------ RECORD EXCERPTS
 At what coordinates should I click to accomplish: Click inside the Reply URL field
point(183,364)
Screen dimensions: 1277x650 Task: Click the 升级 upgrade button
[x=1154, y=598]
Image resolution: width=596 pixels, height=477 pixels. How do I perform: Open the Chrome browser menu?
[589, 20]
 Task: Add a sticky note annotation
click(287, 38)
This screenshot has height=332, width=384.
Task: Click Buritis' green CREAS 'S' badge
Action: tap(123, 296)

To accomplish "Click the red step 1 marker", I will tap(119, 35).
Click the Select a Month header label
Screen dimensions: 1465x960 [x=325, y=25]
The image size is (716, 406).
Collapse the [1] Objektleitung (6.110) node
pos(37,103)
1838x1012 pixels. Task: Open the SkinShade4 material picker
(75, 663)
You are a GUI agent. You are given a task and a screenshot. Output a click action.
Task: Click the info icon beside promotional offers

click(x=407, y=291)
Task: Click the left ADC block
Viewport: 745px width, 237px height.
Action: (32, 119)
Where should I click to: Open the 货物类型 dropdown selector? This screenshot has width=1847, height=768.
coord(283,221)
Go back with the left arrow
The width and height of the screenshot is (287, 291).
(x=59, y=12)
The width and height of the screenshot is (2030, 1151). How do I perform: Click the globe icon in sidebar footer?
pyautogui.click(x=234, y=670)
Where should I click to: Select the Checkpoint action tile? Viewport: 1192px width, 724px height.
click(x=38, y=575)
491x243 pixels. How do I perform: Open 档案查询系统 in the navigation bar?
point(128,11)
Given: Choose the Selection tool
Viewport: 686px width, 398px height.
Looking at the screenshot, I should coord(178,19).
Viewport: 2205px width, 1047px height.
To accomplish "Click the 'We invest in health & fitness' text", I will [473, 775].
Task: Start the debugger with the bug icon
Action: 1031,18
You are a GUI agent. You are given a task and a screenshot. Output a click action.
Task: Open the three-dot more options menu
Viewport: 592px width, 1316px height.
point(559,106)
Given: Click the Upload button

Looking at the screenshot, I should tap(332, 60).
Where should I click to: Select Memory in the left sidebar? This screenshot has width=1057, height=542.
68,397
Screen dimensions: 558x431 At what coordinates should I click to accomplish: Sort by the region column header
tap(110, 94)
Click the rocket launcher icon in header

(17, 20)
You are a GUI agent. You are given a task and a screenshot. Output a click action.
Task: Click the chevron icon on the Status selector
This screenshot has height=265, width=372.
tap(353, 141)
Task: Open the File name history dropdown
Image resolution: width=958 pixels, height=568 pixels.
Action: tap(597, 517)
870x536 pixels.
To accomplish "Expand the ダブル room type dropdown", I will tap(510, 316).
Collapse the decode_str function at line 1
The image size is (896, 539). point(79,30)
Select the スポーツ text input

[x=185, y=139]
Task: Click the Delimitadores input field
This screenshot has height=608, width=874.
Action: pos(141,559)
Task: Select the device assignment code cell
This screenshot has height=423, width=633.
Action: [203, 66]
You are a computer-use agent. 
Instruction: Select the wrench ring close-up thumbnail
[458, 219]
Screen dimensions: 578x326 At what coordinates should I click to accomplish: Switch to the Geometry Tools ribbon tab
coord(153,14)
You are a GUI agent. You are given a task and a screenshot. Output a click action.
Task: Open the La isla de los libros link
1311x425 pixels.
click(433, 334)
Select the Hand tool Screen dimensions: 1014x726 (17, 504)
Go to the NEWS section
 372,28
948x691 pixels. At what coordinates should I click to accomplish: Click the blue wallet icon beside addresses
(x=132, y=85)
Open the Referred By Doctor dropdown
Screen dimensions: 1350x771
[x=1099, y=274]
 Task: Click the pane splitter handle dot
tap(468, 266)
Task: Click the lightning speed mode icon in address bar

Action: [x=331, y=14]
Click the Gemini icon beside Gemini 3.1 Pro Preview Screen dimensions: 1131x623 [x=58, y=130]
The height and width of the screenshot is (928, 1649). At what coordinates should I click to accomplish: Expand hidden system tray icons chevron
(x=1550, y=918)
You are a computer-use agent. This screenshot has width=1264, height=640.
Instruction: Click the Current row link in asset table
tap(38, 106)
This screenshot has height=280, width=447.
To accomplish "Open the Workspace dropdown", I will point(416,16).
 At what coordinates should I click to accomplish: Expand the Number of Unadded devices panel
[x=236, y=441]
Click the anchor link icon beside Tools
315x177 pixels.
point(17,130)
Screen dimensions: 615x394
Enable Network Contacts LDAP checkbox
------------
**WHAT YOU NEED TO DO:** Reproduce the data verbatim from the line containing "Viewport: 2205px width, 1047px height." up to and including the line containing "Action: 1031,18".

**TASK OUTPUT:**
Viewport: 2205px width, 1047px height.
To accomplish "Click the 'We invest in health & fitness' text", I will [473, 775].
Task: Start the debugger with the bug icon
Action: 1031,18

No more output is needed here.